▶ _About this task_:
Format the lines from the one containing "coordinates (1017, 126)." through the one containing "coordinates (207, 940).", both included, as a JSON list of strings with one string per line. Skip blank lines and leave out all other lines.

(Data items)

%%

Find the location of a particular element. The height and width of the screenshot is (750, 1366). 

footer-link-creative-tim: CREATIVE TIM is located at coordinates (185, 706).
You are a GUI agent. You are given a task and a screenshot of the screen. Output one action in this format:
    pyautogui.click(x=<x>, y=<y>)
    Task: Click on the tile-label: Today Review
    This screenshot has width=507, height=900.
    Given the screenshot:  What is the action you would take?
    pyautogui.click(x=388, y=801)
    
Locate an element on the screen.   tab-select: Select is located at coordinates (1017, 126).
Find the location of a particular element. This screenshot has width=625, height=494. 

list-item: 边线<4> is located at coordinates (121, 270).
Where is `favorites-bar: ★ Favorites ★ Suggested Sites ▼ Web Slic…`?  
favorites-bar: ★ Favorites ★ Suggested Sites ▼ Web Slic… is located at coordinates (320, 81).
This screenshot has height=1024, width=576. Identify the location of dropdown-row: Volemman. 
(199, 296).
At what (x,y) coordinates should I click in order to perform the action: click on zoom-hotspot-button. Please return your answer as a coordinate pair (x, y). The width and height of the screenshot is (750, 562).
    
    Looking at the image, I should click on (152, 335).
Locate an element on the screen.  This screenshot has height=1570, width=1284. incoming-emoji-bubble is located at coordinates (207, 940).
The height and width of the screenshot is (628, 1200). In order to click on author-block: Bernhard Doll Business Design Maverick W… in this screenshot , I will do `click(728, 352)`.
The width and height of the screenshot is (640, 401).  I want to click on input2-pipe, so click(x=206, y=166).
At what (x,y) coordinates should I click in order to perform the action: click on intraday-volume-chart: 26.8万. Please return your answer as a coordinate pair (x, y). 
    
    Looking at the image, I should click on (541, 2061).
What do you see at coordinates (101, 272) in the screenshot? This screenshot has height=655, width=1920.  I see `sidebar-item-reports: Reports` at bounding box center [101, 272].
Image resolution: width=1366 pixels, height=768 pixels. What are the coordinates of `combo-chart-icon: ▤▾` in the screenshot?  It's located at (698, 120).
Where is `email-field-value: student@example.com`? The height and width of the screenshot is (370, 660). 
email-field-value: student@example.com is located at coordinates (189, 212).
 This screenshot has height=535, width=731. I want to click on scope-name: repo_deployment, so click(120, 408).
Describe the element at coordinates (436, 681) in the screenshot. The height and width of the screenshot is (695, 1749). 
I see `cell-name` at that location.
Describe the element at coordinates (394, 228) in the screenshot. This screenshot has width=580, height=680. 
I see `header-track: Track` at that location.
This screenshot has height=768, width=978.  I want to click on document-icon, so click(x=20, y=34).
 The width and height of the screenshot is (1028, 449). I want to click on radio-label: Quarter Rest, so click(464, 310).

%%

▶ _Final answer_:
[
  "Locate an element on the screen.   tab-select: Select is located at coordinates (1017, 126).",
  "Find the location of a particular element. This screenshot has width=625, height=494. ",
  "list-item: 边线<4> is located at coordinates (121, 270).",
  "Where is `favorites-bar: ★ Favorites ★ Suggested Sites ▼ Web Slic…`?  ",
  "favorites-bar: ★ Favorites ★ Suggested Sites ▼ Web Slic… is located at coordinates (320, 81).",
  "This screenshot has height=1024, width=576. Identify the location of dropdown-row: Volemman. ",
  "(199, 296).",
  "At what (x,y) coordinates should I click in order to perform the action: click on zoom-hotspot-button. Please return your answer as a coordinate pair (x, y). The width and height of the screenshot is (750, 562).",
  "    Looking at the image, I should click on (152, 335).",
  "Locate an element on the screen.  This screenshot has height=1570, width=1284. incoming-emoji-bubble is located at coordinates (207, 940)."
]